Rinaldo si mise in posizione seduta e mi obbligò a guardarlo negli occhi: “Devi essere forte, Delfina. Qualunque cosa accada, tu devi pensare ai nostri figli, non a me. Hai capito?”
Feci dei cenni col capo, se avessi risposto sarei scoppiata a piangere.
“Bene. Ora vestiamoci. Devi lasciare la torre prima che arrivi qualcuno.” Tagliò corti lui, quindi si alzò dal letto per dare il buon esempio. Si vestì velocemente, al contrario di me che invece ero tutta un tremore e non riuscivo nemmeno ad infilare le maniche della sottoveste. Alla fine fu lui a vestirmi.
In ultimo mi avvolse nel mantello e, mentre chiudeva il gancio, gridò: “Carceriere.”
Il fiume di lacrime straripò dai miei occhi: “No! Non posso lasciarti così. Non ora.”

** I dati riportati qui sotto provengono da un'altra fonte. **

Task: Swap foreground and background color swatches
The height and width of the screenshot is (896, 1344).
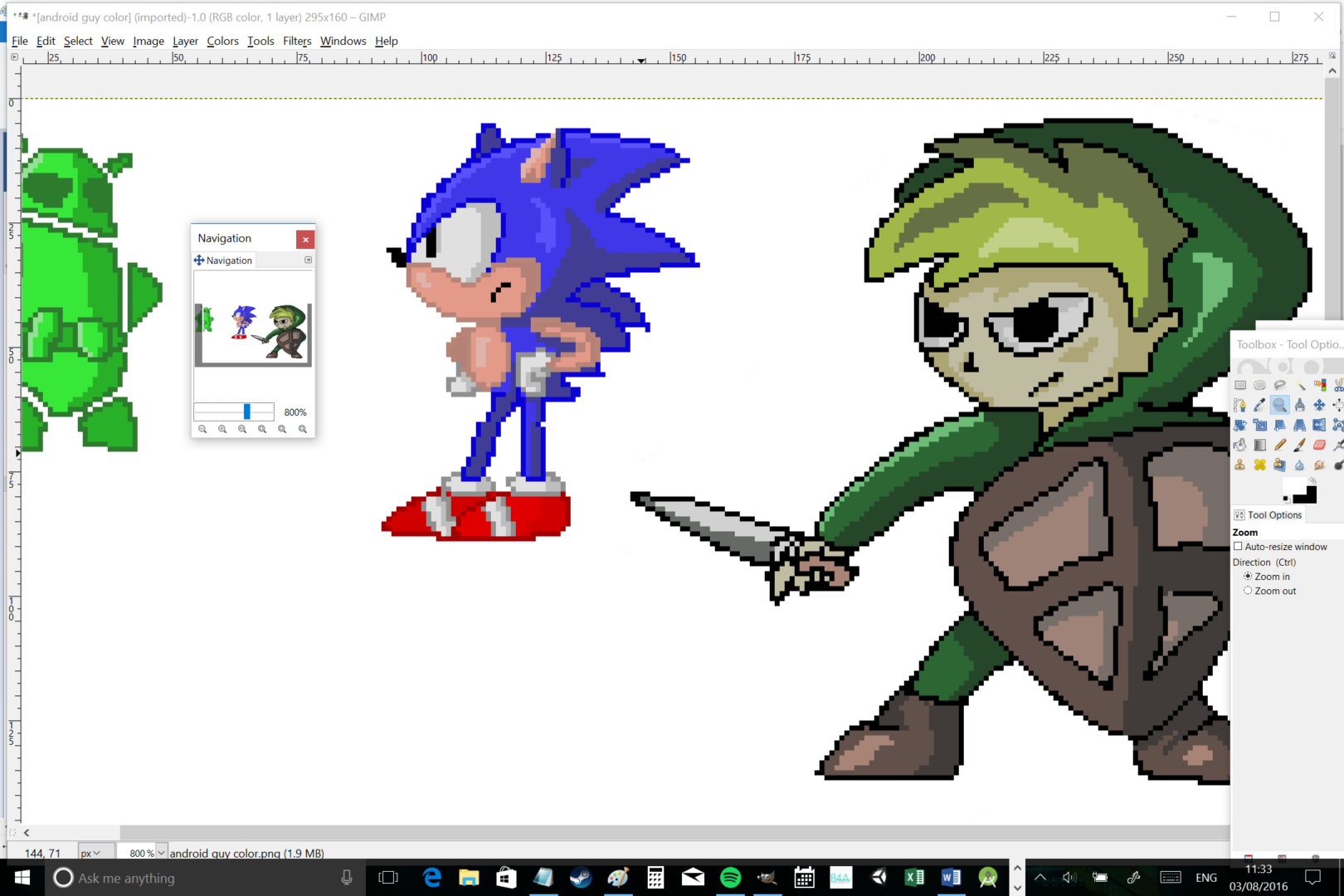Action: click(1312, 481)
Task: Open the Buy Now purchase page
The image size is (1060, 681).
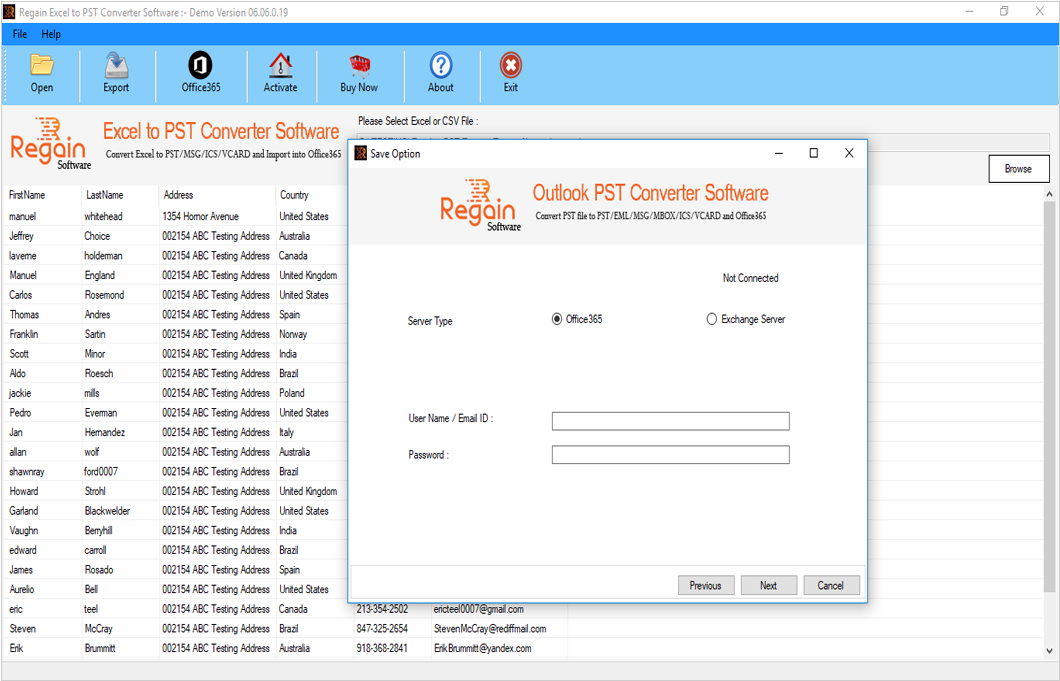Action: coord(358,72)
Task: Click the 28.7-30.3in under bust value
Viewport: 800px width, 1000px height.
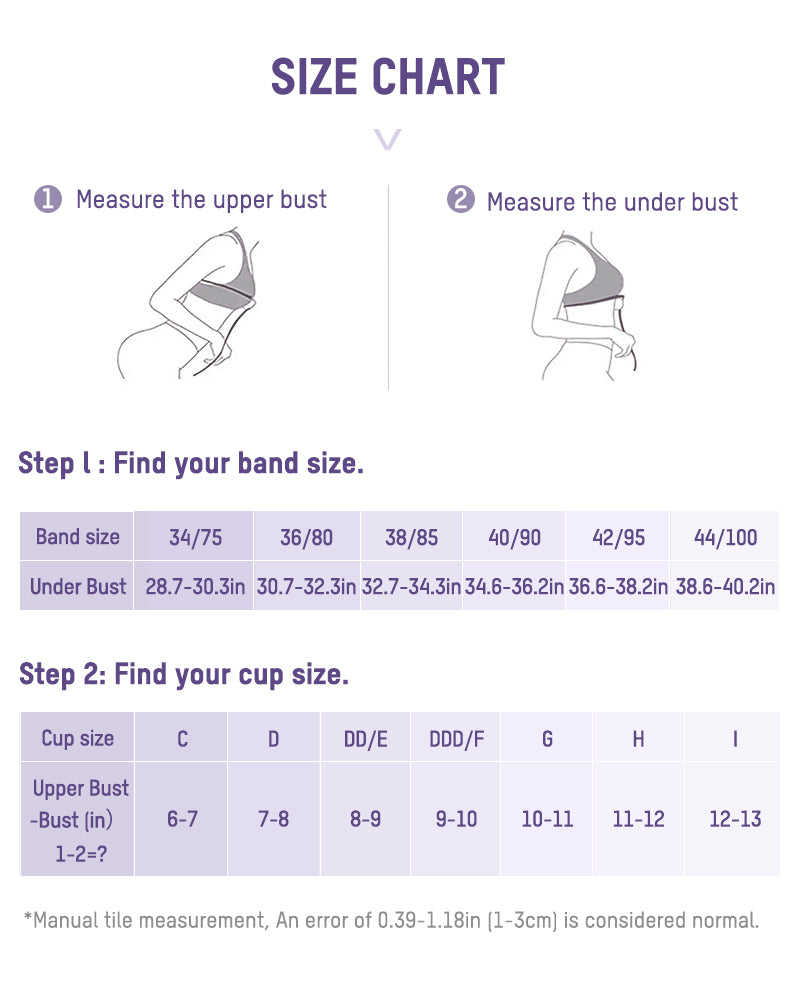Action: click(195, 586)
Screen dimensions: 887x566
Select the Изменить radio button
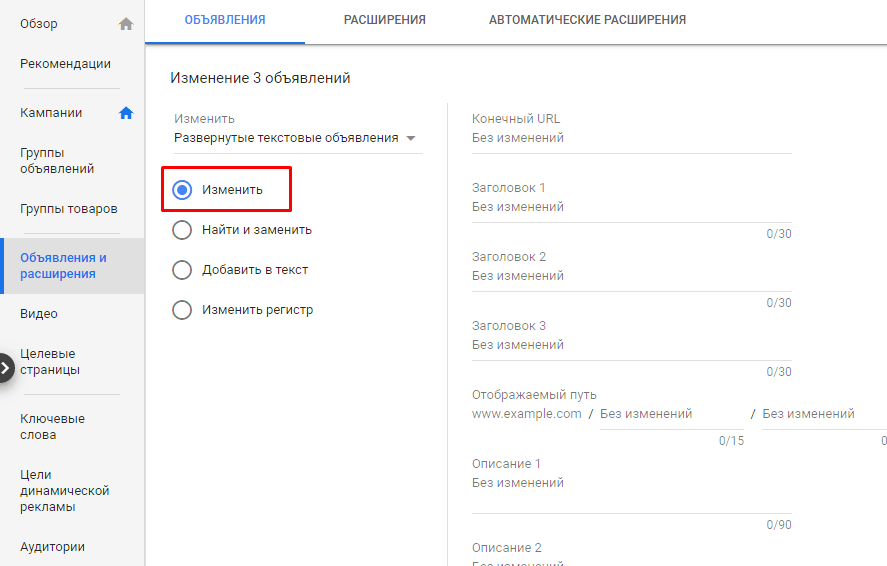[182, 190]

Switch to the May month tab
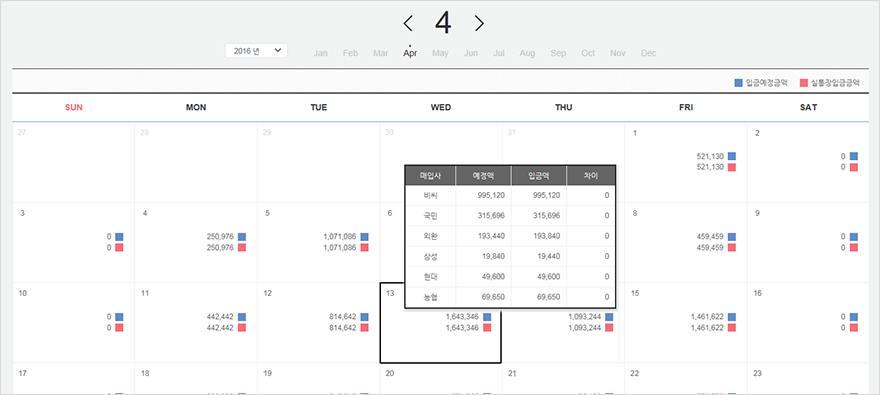pos(440,53)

“Non c’è più tempo. Devi andartene subito.”
Un singhiozzo riecheggiò nella cella e solo dopo riuscii a parlare ancora: “Voglio restare con te. Come posso lasciarti solo in mezzo a quel branco di lupi?”
Il carceriere arrivò di fronte alla cella, scambiò un’occhiata con lui. Rinaldo si affrettò a convincermi: “Hai detto che mi daranno l’esilio, allora perché hai paura?” Mi afferrò alle spalle e puntò il suo sguardo intenso su di me: “Non cedere adesso, Delfina. Fallo per me. Io non abbasserò la testa, qualunque sia la sentenza.”
Feci un cenno col capo e cercai di inghiottire le lacrime. Rinaldo allora mi avvolse in un delicato abbraccio. La sua voce un sussurro al mio orecchio: “Prega per me, Delfina. Prega con tutta l’anima.” Scostò il viso e lo fece scivolare sul mio. Lentamente e con dolcezza posò le labbra sulle mie. Un bacio semplice e caldo, il suo respiro fremente contro la mia guancia. Avrei voluto che il tempo si fermasse in quell’istante.
Avevo ancora gli occhi chiusi quando mi lasciò andare. Come da regola, doveva retrocedere affinché il carceriere potesse aprire la cella. Seppur a malincuore, le nostre mani dovettero separarsi. Però lo fecero lentamente, restando a contatto fino all’ultimo momento, fino a far scivolare l’ultimo polpastrello sull’altro. Riaprii gli occhi, incontrai i suoi. Il rumore della chiave nella serratura mi ferì l’udito. Senza voltarmi, feci due passi all’indietro e mi ritrovai fuori dalla cella. Il carceriere richiuse in tutta fretta, per precauzione. Quando Rinaldo si fece avanti io sollevai le mani sulle sbarre, per poterlo toccare, ma lui rimase a distanza sufficiente per impedirmelo.
“Ormanno verrà da te dopo la sentenza.”
“Va bene.” La voce continuava a tremare anche se avevo smesso di piangere.
“Il cappuccio.” Mi consigliò, accennando un sorriso.
Mi calai il cappuccio sulla fronte, obbediente.
“Ci rivedremo, amore mio.” La sua voce ferma per infondermi coraggio.
Lo aveva detto anche l’ultima volta e l’attesa mi aveva quasi fatta impazzire.
“Ti amo, Rinaldo.”
Lui dischiuse le labbra per rispondere, poi ci ripensò. Disse solo: “Te lo dirò al nostro prossimo incontro.”
Aggrappandomi a quella speranza, mi allontanai dalla cella e mi diressi verso la scalinata.